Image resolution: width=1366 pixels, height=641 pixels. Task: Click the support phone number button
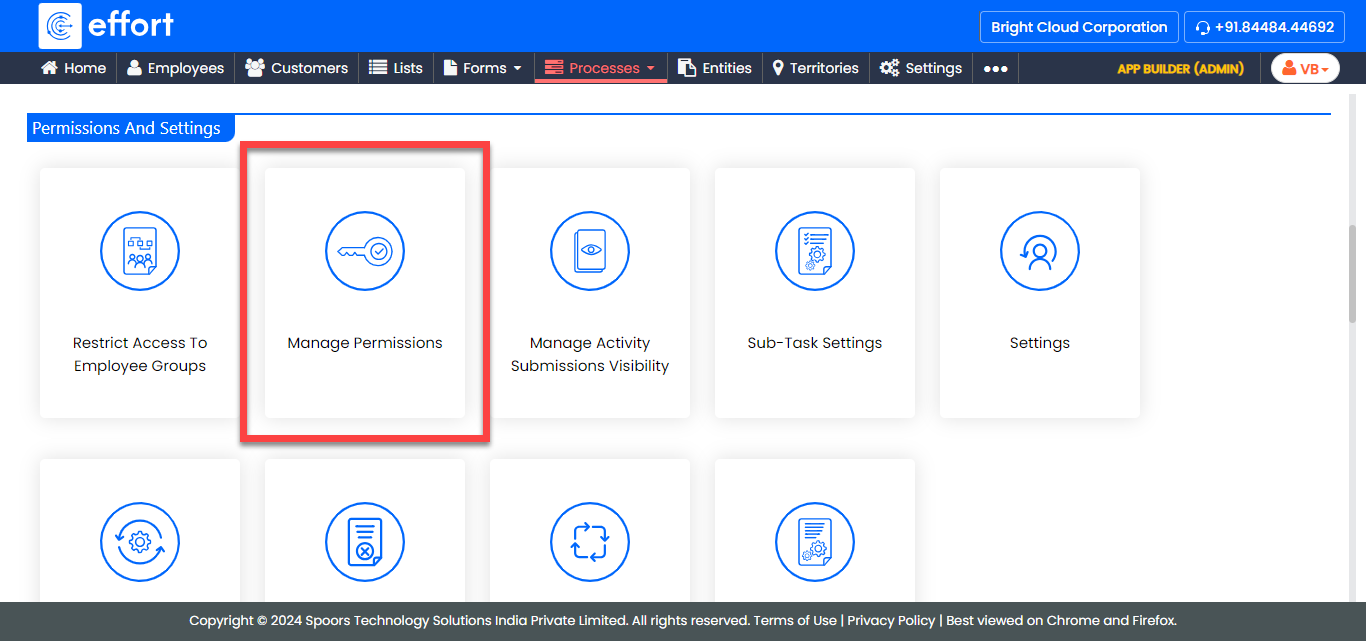(x=1264, y=27)
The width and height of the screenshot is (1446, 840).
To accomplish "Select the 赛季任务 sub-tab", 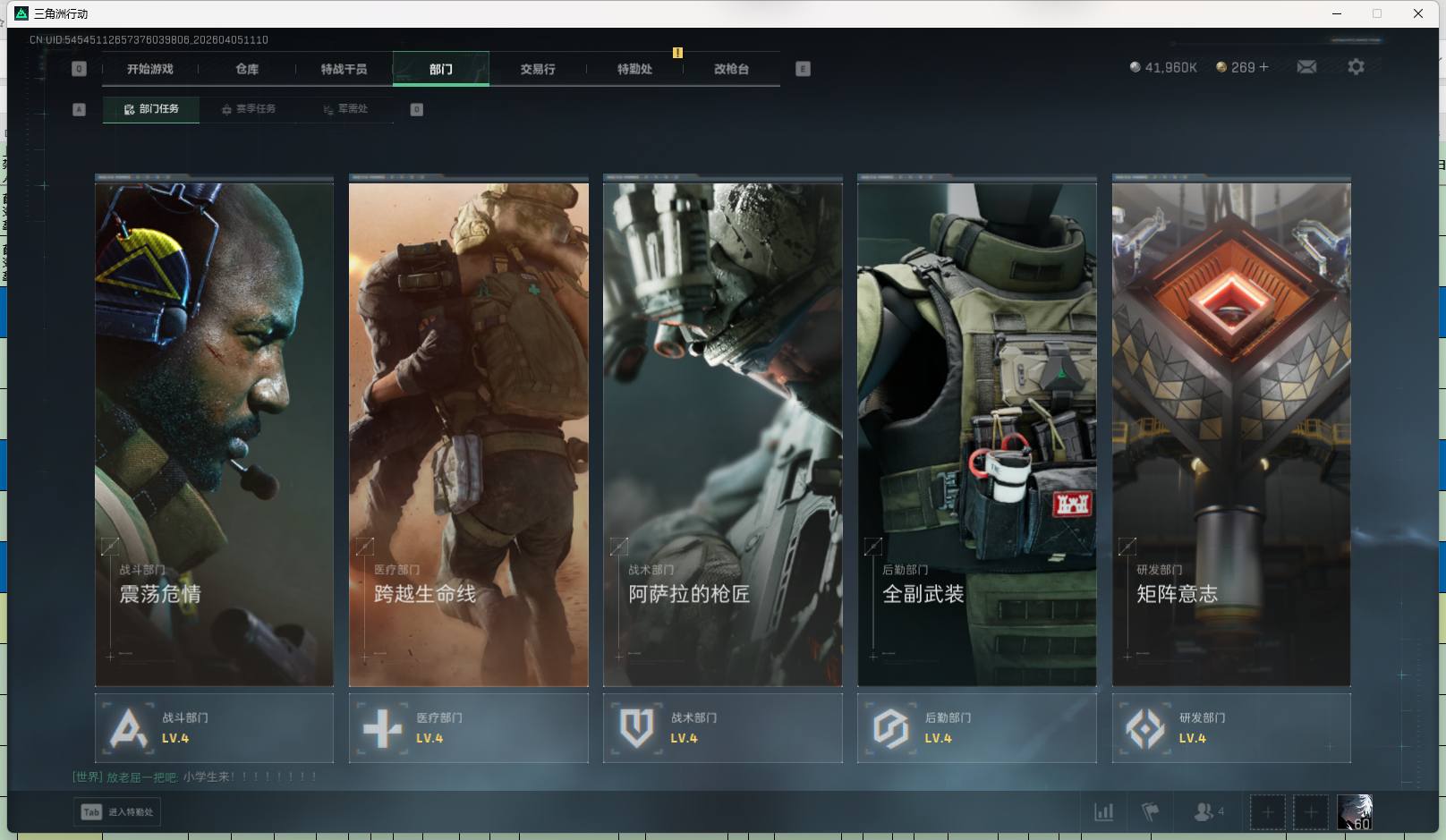I will coord(249,109).
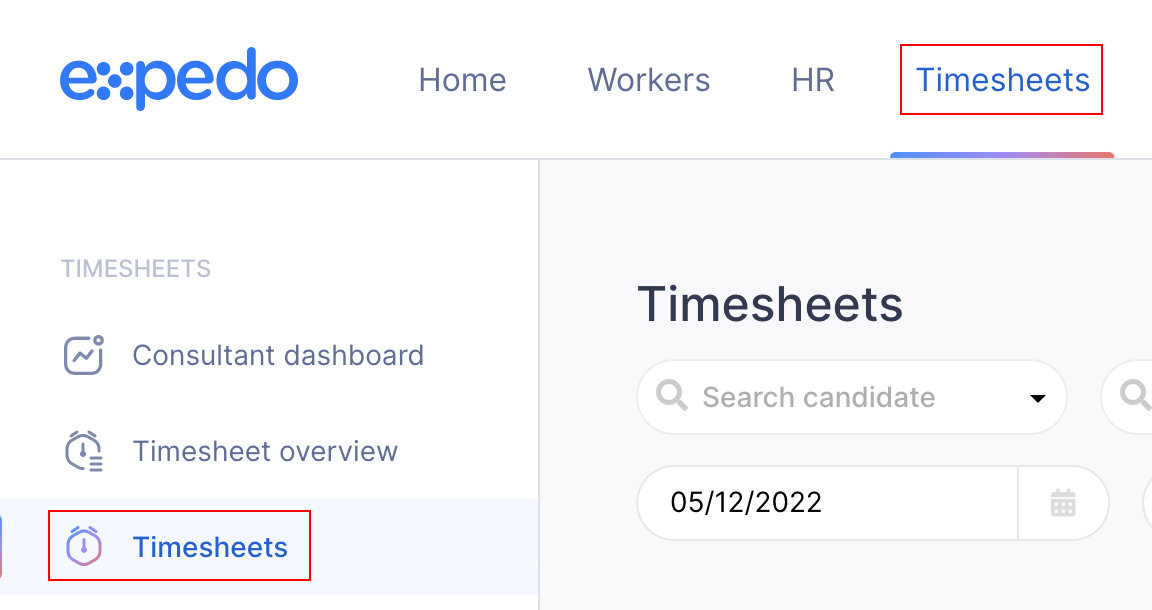Viewport: 1152px width, 610px height.
Task: Go to Timesheet overview in the sidebar
Action: [265, 450]
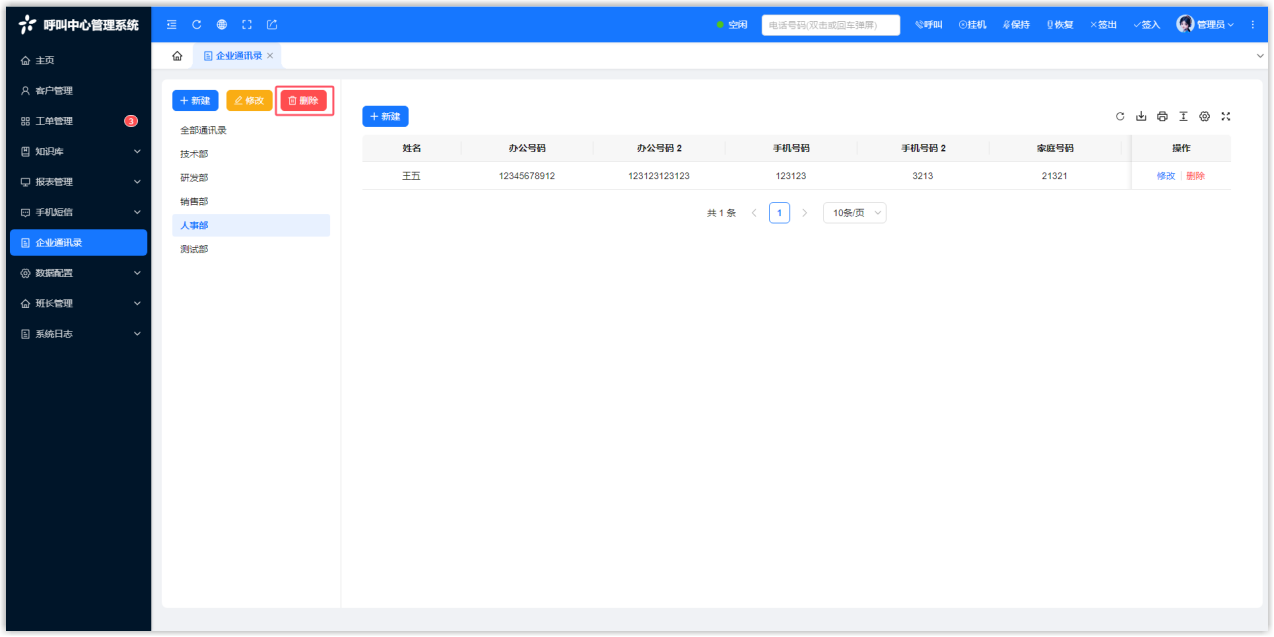This screenshot has height=637, width=1274.
Task: Click the 修改 link for 王五
Action: (1165, 176)
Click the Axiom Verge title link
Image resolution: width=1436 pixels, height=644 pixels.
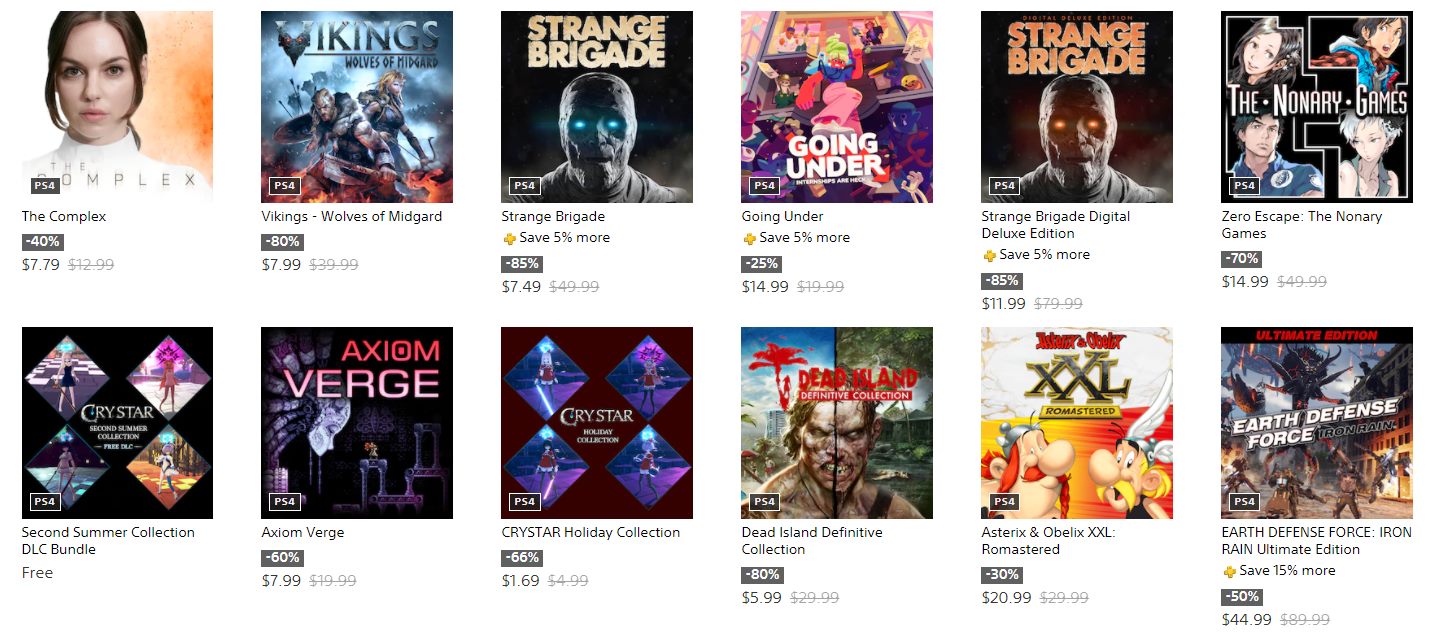[303, 533]
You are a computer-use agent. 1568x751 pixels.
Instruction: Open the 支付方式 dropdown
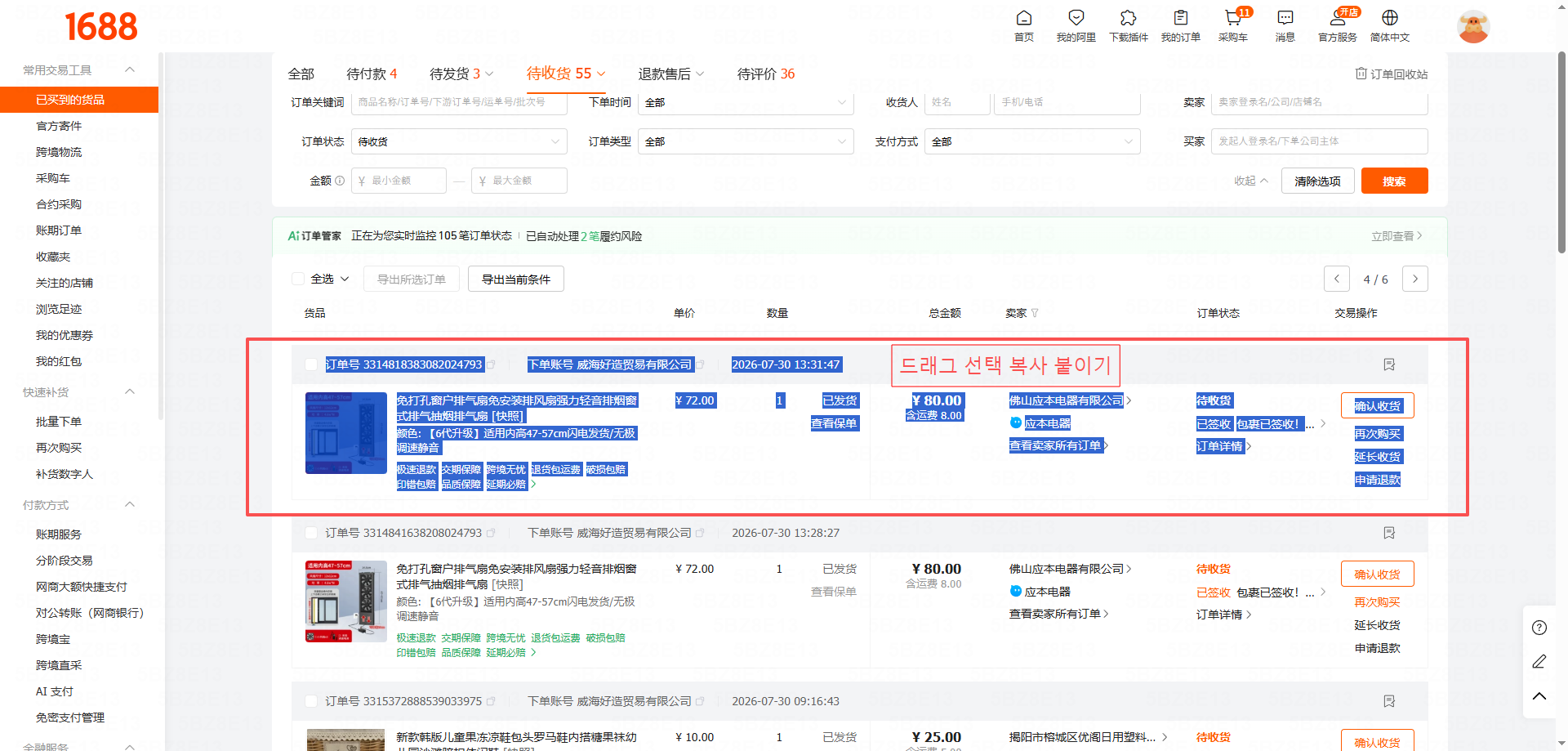[x=1032, y=141]
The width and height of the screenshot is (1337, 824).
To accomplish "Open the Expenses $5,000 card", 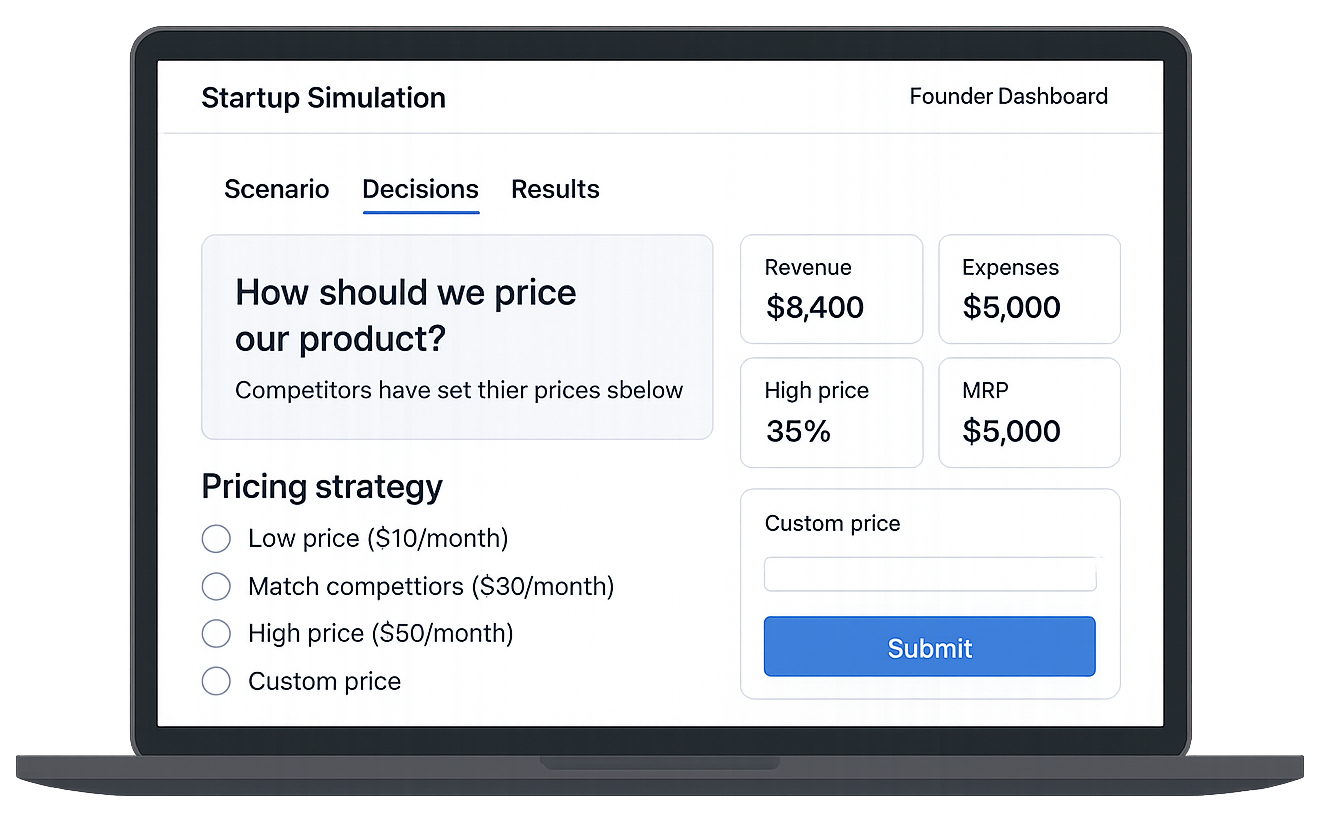I will pyautogui.click(x=1029, y=289).
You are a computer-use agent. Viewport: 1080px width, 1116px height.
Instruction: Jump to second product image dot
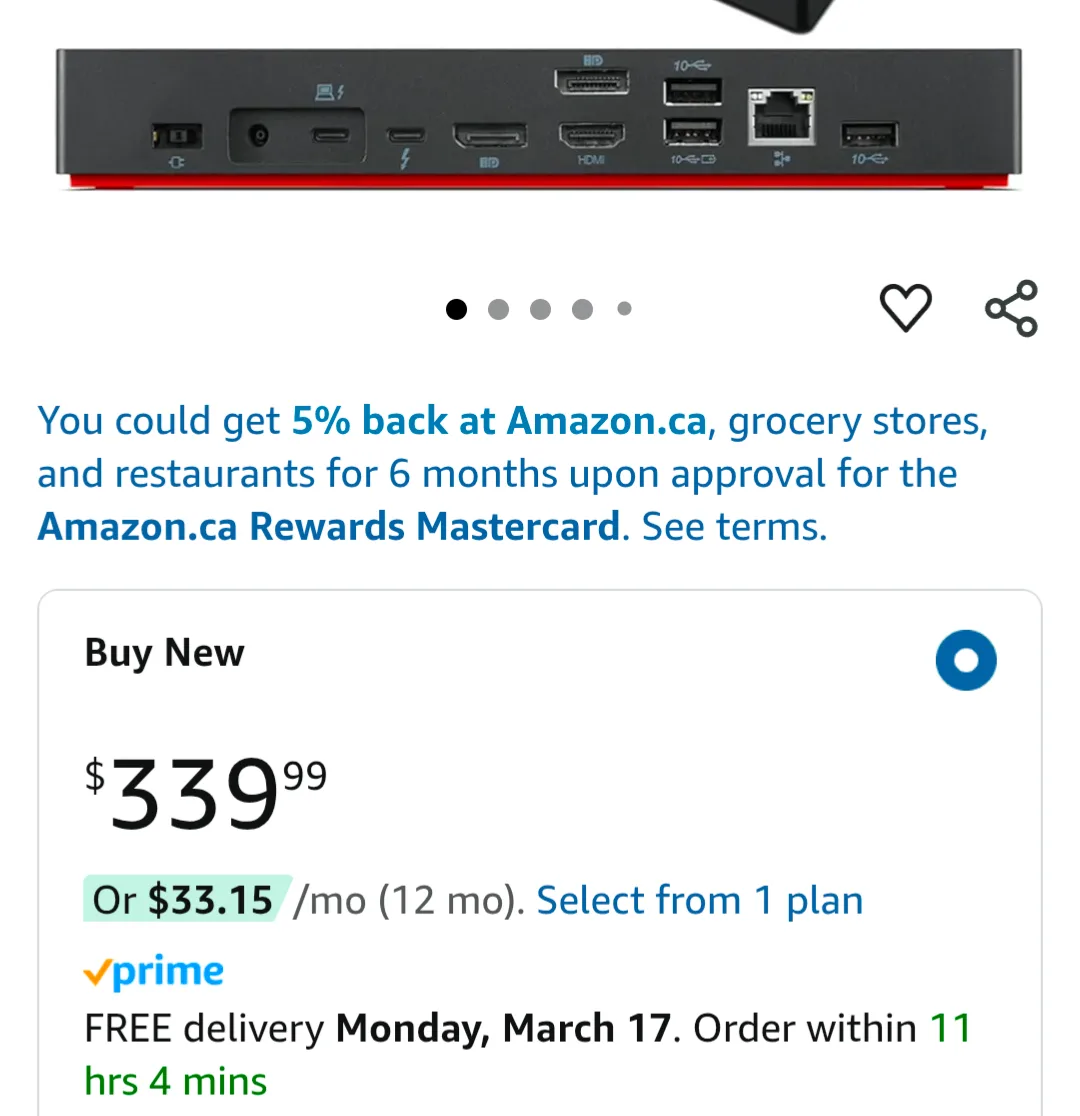click(x=498, y=309)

☆ ☆ ☆ ☆ ☆ ☆ ☆

_Directive_. Copy the stretch of the records above from the start through the line containing "(x=1264, y=27)", reproducing it word for word but omitting the pictures.

_Output for this task_.
Image resolution: width=1366 pixels, height=641 pixels. Task: Click the support phone number button
(x=1264, y=27)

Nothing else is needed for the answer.